Шли дни, бесконечная череда совершенно одинаковых дней и ночей. Утром огромный красный шар солнца поднимался из океана в голубеющее небо, где выцветал до бледно-желтого и поливал, поливал, поливал остров нестерпимым зноем. Обитатели деревни вылезали из своих хижин и принимались за работу. Женщины собирали плоды с деревьев, таскали воду из ручья, мастерили браслеты, плели цветастые юбки из каких-то ярко окрашенных волокон и лепили из глины горшки. Непонятно было, зачем им столько горшков. Мужчины на челноках, столь утлых, что любой нормальный человек отказался бы переплыть в таком даже небольшой пруд, смело выходили в открытое море. Лихо орудуя деревянными веслами, они отплывали на многие километры от берега, ловили рыбу и больших черепах. Дети откровенно бездельничали – плескались в море и с визгом гонялись друг за дружкой весь день напролет. Старики тоже бездельничали – но по-тихому: валялись на солнышке или собирались кучкой под чьей-нибудь хижиной, вполголоса переговариваясь. Возможно, поминали былые деньки, скорее всего, ничем не отличавшиеся от нынешних. К вечеру племя собиралось в центре деревни, разжигало костры и закатывало пир. Солнце садилось в океан; костры гасли вместе с последними его лучами, и народ разбредался по хижинам. Наступала удушливая бархатисто-черная тропическая ночь, полная загадочных шорохов и стрекота насекомых.
Утром огромный красный шар солнца поднимался из океана в голубеющее небо…
Полковник бродил по острову неприкаянным духом, которого никто не боялся. Спал на берегу, наотрез отказавшись занять предложенную ему хижину. Питался вместе со всеми, благо туземцы, очевидно, не знали таких понятий, как «свой – чужой». Одежда его обветшала. Лицо зарастало густой бородой.

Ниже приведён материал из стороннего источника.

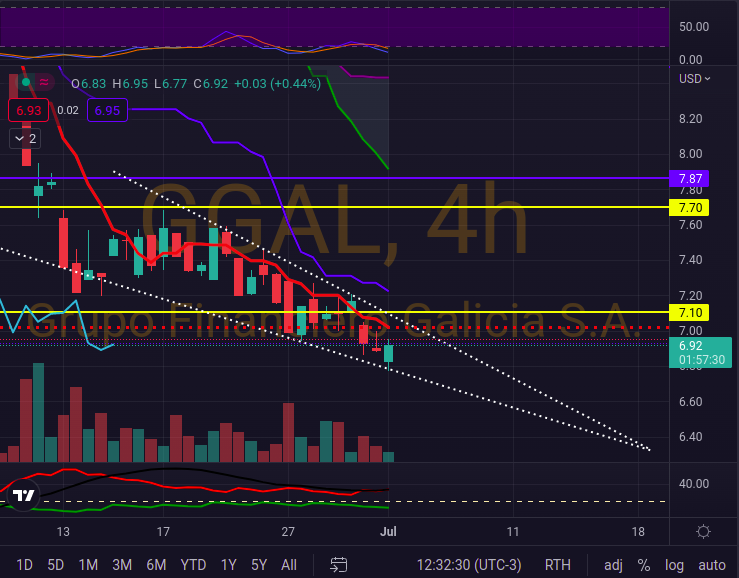Switch on auto scale
739x578 pixels.
[712, 564]
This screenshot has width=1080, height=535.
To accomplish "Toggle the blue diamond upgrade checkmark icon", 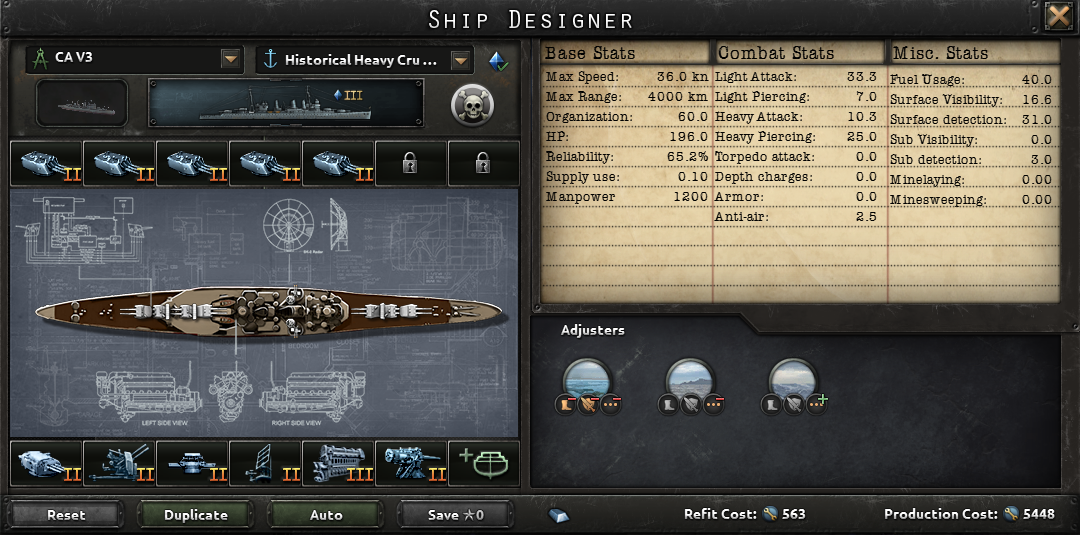I will click(x=498, y=61).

Он брал мачете и сбривал ее, нанося себе ужасные порезы. Туземки жалостливо качали головами, отнимали у него нож, а раны залепляли какой-то липкой вонючей дрянью, от которой те, как ни странно, полностью заживали. В благодарность он называл их черномазыми дырками. Женщины лишь беззлобно смеялись и снова качали головами – все равно не понимали.
Иногда он испытывал желание напроситься с мужчинами в море – какое-никакое, а занятие; но слишком хорошо помнилось увиденное в глубине – оливковые кольца гигантского тела и немигающий глаз. Нет уж, пускай сами плавают в водах, где встречаются подобные твари. Впрочем, его никто и не звал – много ли толку от безумца?
Очень скоро его вспышки гнева перестали пугать детвору и, напротив, начали забавлять: однажды дети сами решили его разозлить – они прыгали вокруг, крича что-то явно обидное, и кидались в него ракушками. Но из хижин немедленно вылетели мамаши, и проказники, получив хорошую трепку, тотчас угомонились.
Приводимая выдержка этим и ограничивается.